▶ _ЗАДАНИЯ_
1. Чьей наиболее способной ученицей считалась Одоевцева, согласно тексту о её поэзии?
2. Перепишите дословно часть текста о поэзии Одоевцевой от слов "Поэзия Одоевцевой построена" до слов "внимание их супругам." включительно.

▶ _ФРАГМЕНТ ДОКУМЕНТА_
..............................

Поэзия Одоевцевой построена на совсем иных основаниях, нежели поэзия многих её современников, взять даже её мужа. Тот видел её поэзию более выигрышной, что, конечно, не мешало ему оставаться глубоким лирическим поэтом. В отношениях Георгий Иванов/Ирина Одоевцева прослеживается рифма с Ахматовой/Гумилёвым, однако роли поменялись. Если в паре Гумилёв/Ахматова всю лирическую глубину на себя берёт женщина, то в паре Иванов/Одоевцева эта роль выпадает мужчине. Можно много говорить о трагической лирике обоих поэтов, но мне бы хотелось уделить внимание их супругам.
Одоевцева считалась наиболее способной ученицей Гумилёва. Вполне допускаю, что подобное может быть обусловлено не столько литературным талантом, сколько родственностью их поэтик. Если обозначать на цветовой палитре цвета Ахматовой и Иванова, они оба будут около тёмно-синего спектра, тогда как и Одоевцева, и Гумилёв безусловно поэты тёплых цветов. И у того, и у другой превалирует природное, если не сказать животное начало мира в поэтике. Если у Гумилёва это выразилось буквально в его не сказать напускной, но нарочитой мужественности, в предельной мужской самоактуализации, то у Одоевцевой её подспудное иррациональное нашло отражение прежде всего в метрико-строфическом рисунке. При всём том это не выглядит как литературная игра, напротив, в случае с Одоевцевой и её манифеста (коим безусловно является этот текст), это выглядит не просто как осознанный выбор, а как неизбежность.

..............................

▶ _ВЫДЕРЖКА ИЗ ЛИСТИНГА_
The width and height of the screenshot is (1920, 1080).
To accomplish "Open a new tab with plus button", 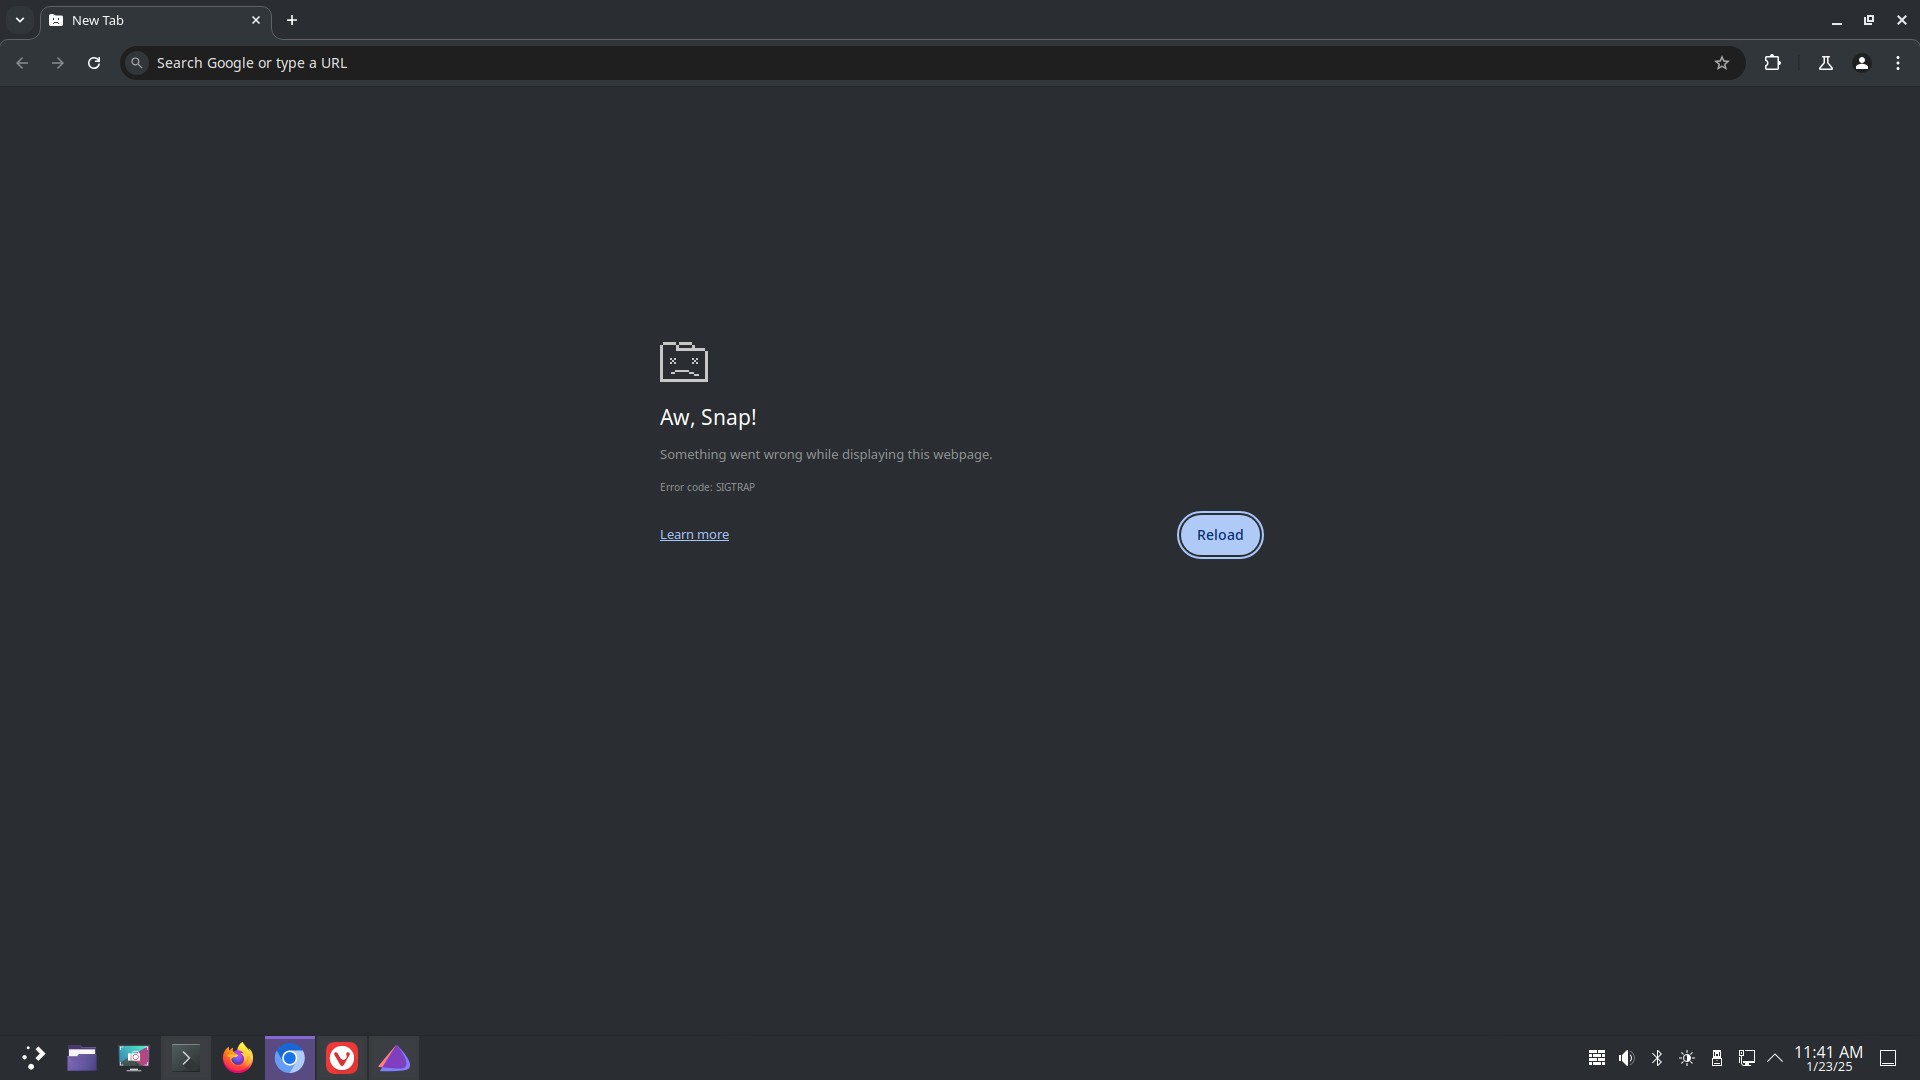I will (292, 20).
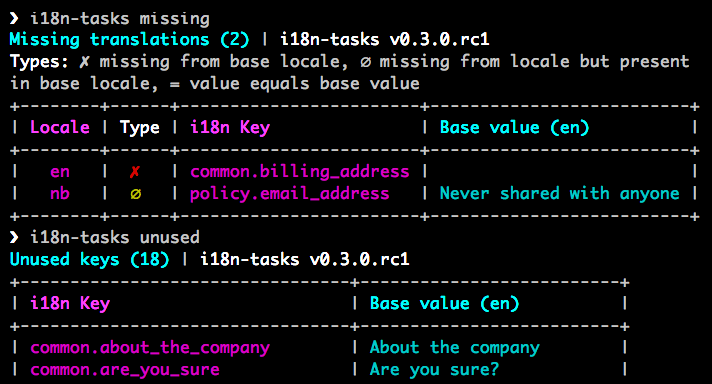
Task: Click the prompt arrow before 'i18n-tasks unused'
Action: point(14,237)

..............................

▶ _РЕЗУЛЬТАТЫ ЗАДАНИЙ_
1. Гумилёва.

2.
Поэзия Одоевцевой построена на совсем иных основаниях, нежели поэзия многих её современников, взять даже её мужа. Тот видел её поэзию более выигрышной, что, конечно, не мешало ему оставаться глубоким лирическим поэтом. В отношениях Георгий Иванов/Ирина Одоевцева прослеживается рифма с Ахматовой/Гумилёвым, однако роли поменялись. Если в паре Гумилёв/Ахматова всю лирическую глубину на себя берёт женщина, то в паре Иванов/Одоевцева эта роль выпадает мужчине. Можно много говорить о трагической лирике обоих поэтов, но мне бы хотелось уделить внимание их супругам.